William Worsley (1435?−1499), was a dean of St. Paul's cathedral.

He is assumed to have been educated at Cambridge, as he is not mentioned in Wood; he is described as ‘sanctæ theologiæ’ ‘professor,’ but in his epitaph states ‘doctor of laws.’ On 29 April 1449 he was advanced to the prebend of Tachbrook in Lichfield Cathedral, on 30 March 1453 to Norwell Overall in Southwell, and in 1457 to South Cave in York Cathedral. These preferments were apparently conferred on him during his minority by his uncles, for it was not till 20 Sept. 1460 that he was ordained priest. On 19 May 1467 he was moved to the rectory of Eakring, Nottinghamshire. On 28 Sept. 1476 he became archdeacon of Nottingham, and on 22 Jan. 1478−9 he was elected dean of St. Paul's in succession to Thomas Winterbourne; he retained with it the archdeaconry of Nottingham and the prebend of Willesden in St. Paul's, and from 1493 to 1496 was also archdeaconry of Taunton.

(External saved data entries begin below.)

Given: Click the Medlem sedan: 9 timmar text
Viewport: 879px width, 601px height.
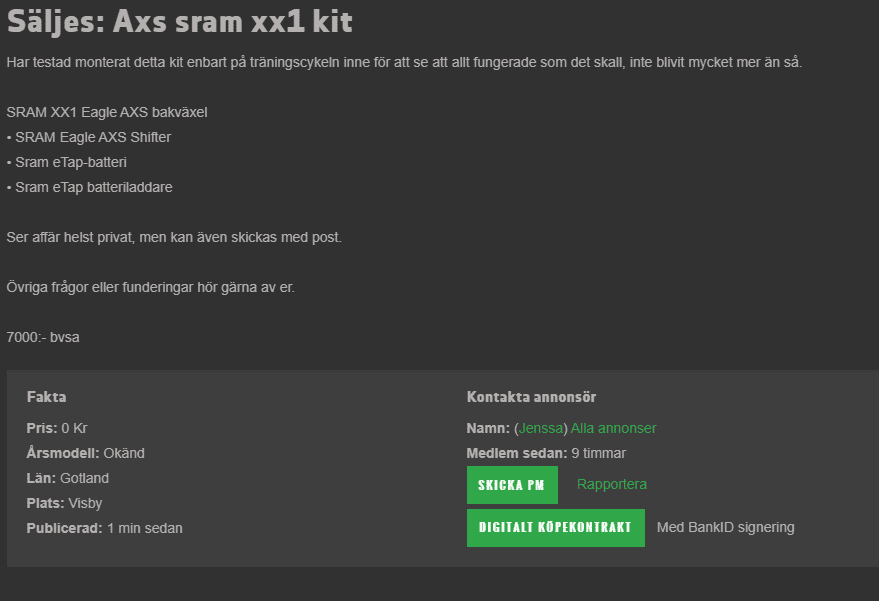Looking at the screenshot, I should click(546, 453).
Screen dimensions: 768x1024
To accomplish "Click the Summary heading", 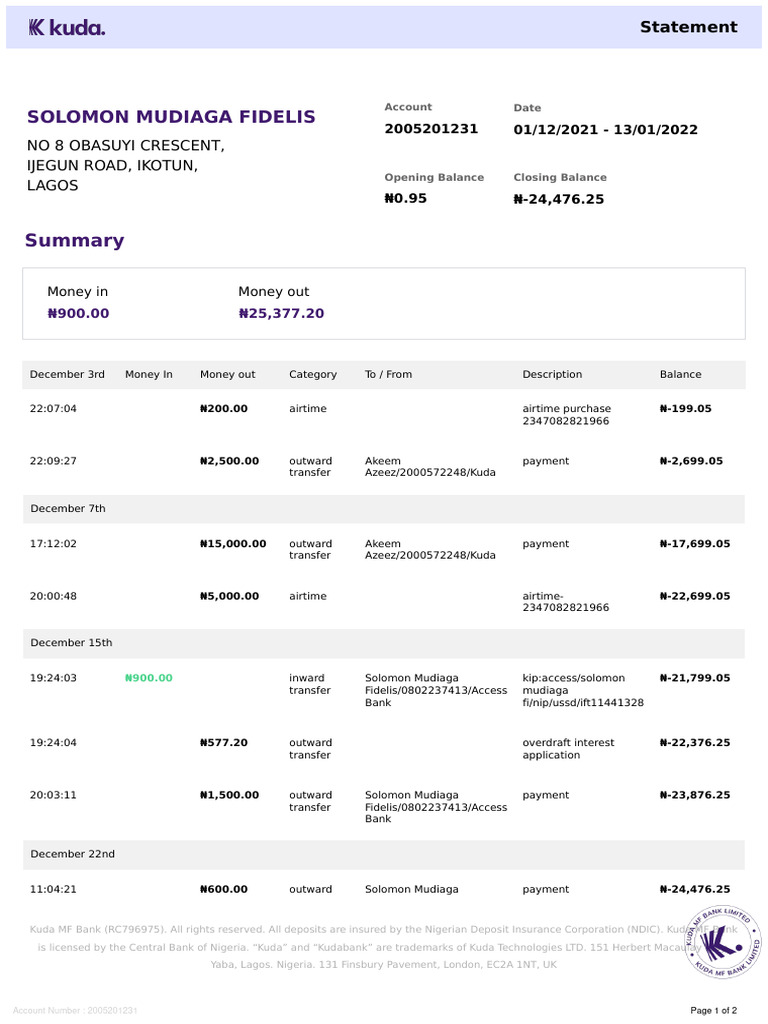I will click(x=75, y=240).
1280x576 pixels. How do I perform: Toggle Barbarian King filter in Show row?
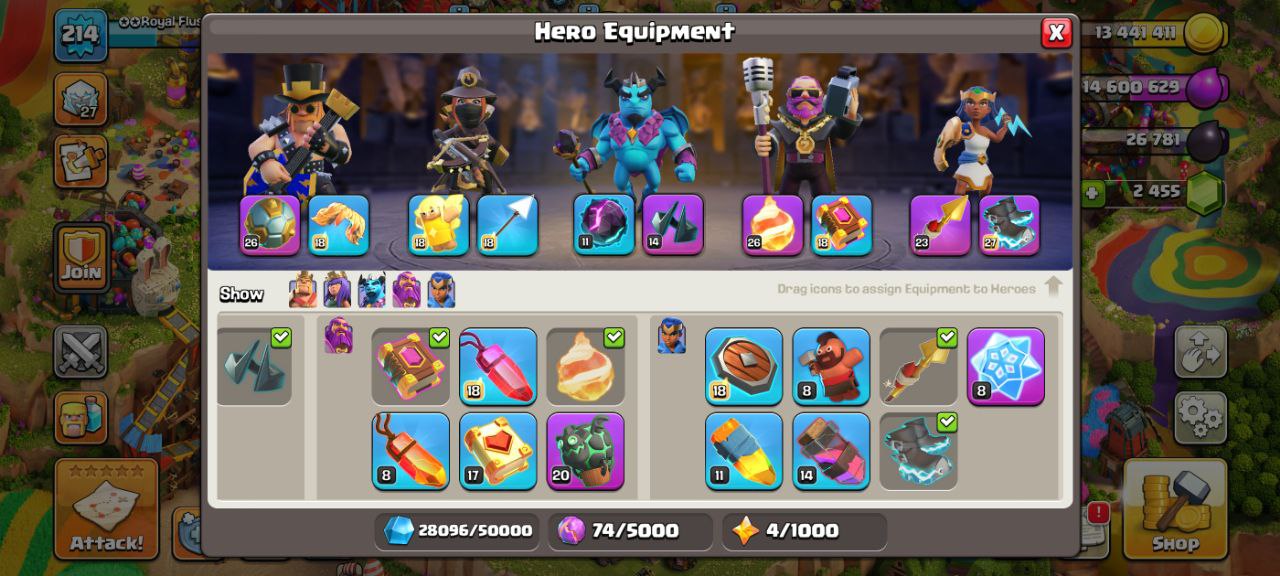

Worsley held the deanery throughout the reigns of Edward V and Richard III, but in 1494 he became involved with the revolutionary movement by Perkin Warbeck. He was arrested in November, confessed before a commission of Oyer and terminer, and was found guilty of high treason on the 14th (Rot. Parl. vi. 489b). The lay conspirators were put to death, but Worsley was saved by his order, and on 6 June 1495 he was pardoned (Gairdner, Letters and Papers, ii. 375). In the following October, the Parliament of England passed an act, the Dean of St Paul's (Restitution) Act 1495 (11 Hen. 7. c. 52) restoring him in blood (Statutes of the Realm, ii. 619). He had retained his ecclesiastical preferments, and died in possession of them on 14 August 1499, being buried in St. Paul's Cathedral; his epitaph and a very pessimistic copy of Latin verses are printed by Weever (Funerall Monuments, p. 368; Gough, Sepulchral Mon. ii. 337). Fabyan describes Worsley as ‘a famous doctour and precher’ (Chronicle, p. 685). His will, dated 12 Feb. 1498−9, was proved at Lambeth on 8 Nov. 1499, and at York on 27 March 1500, and is printed in ‘Testamenta Eboracensia,’ iv. 155−6; by it he left money for an obit in St. Paul's.

==Personal==
Born probably about 1435, is believed to have been the son of Sir Robert Worsley of Booths in Eccles, Lancashire, and his wife Maude, daughter of Sir John Gerard of Bryn, Lancashire. His brother Robert married Margaret, niece of William Booth and Lawrence Booth, both of them Archbishops of York, to whose influence William owed most of his preferments.